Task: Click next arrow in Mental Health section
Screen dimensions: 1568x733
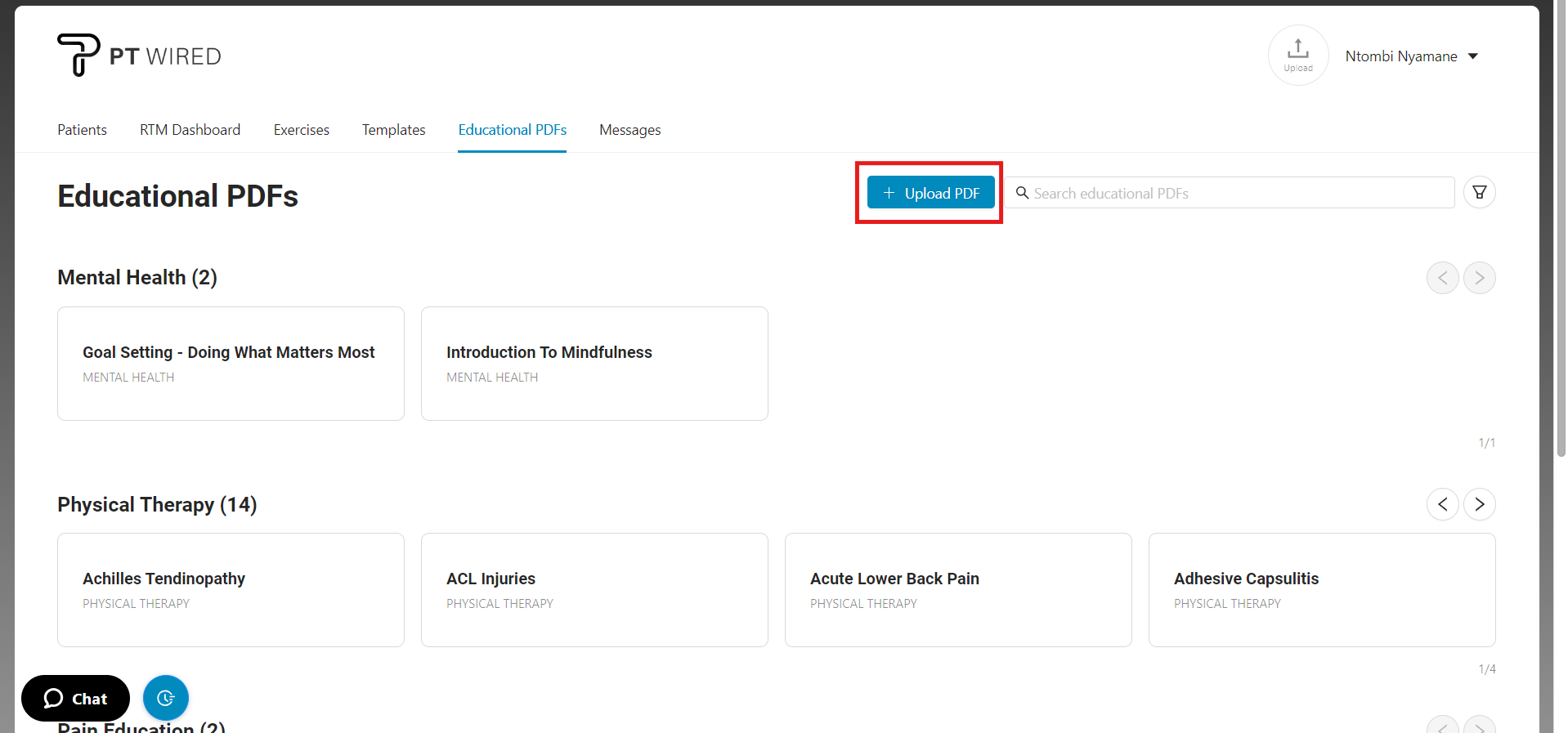Action: (x=1479, y=278)
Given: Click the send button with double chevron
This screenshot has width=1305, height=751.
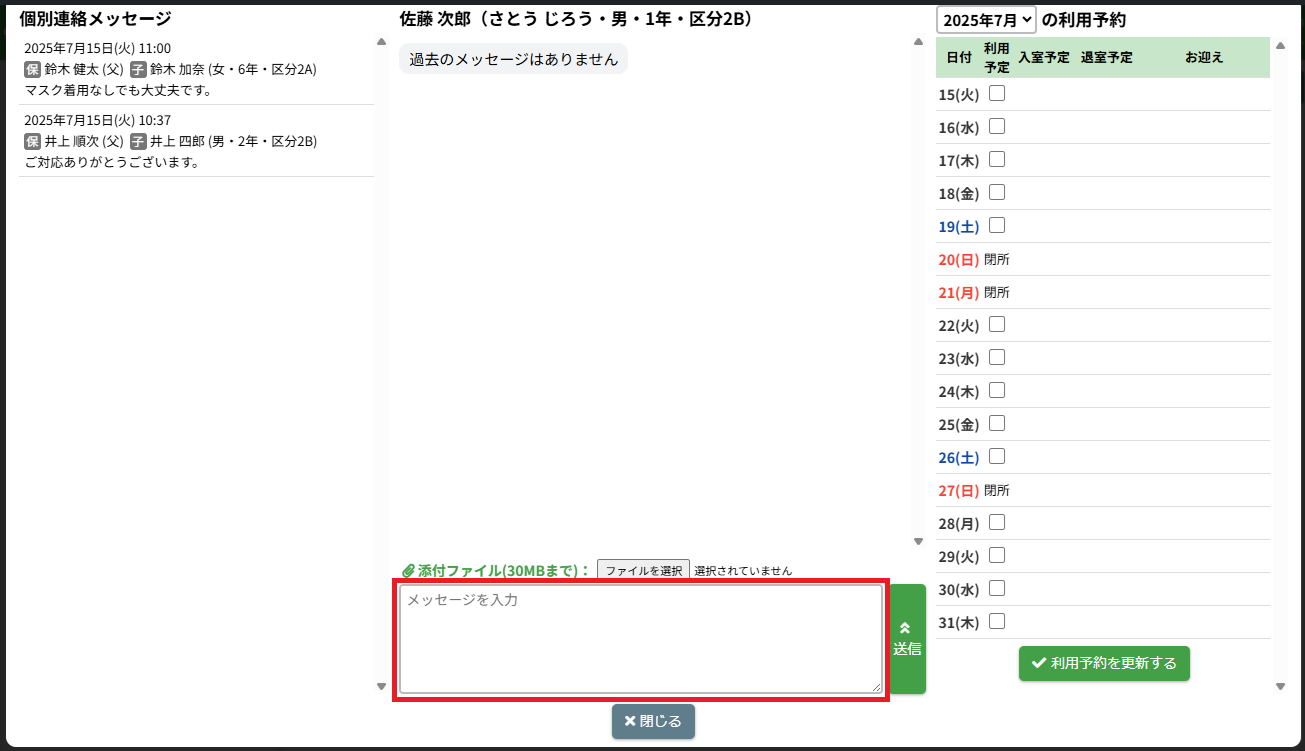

.....

§ **ACTION ITEM**: In the material above, find the lines that contain "Click" and show them.

§ **OUTPUT**:
Task: Click next arrow in Mental Health section
Given: Click the send button with double chevron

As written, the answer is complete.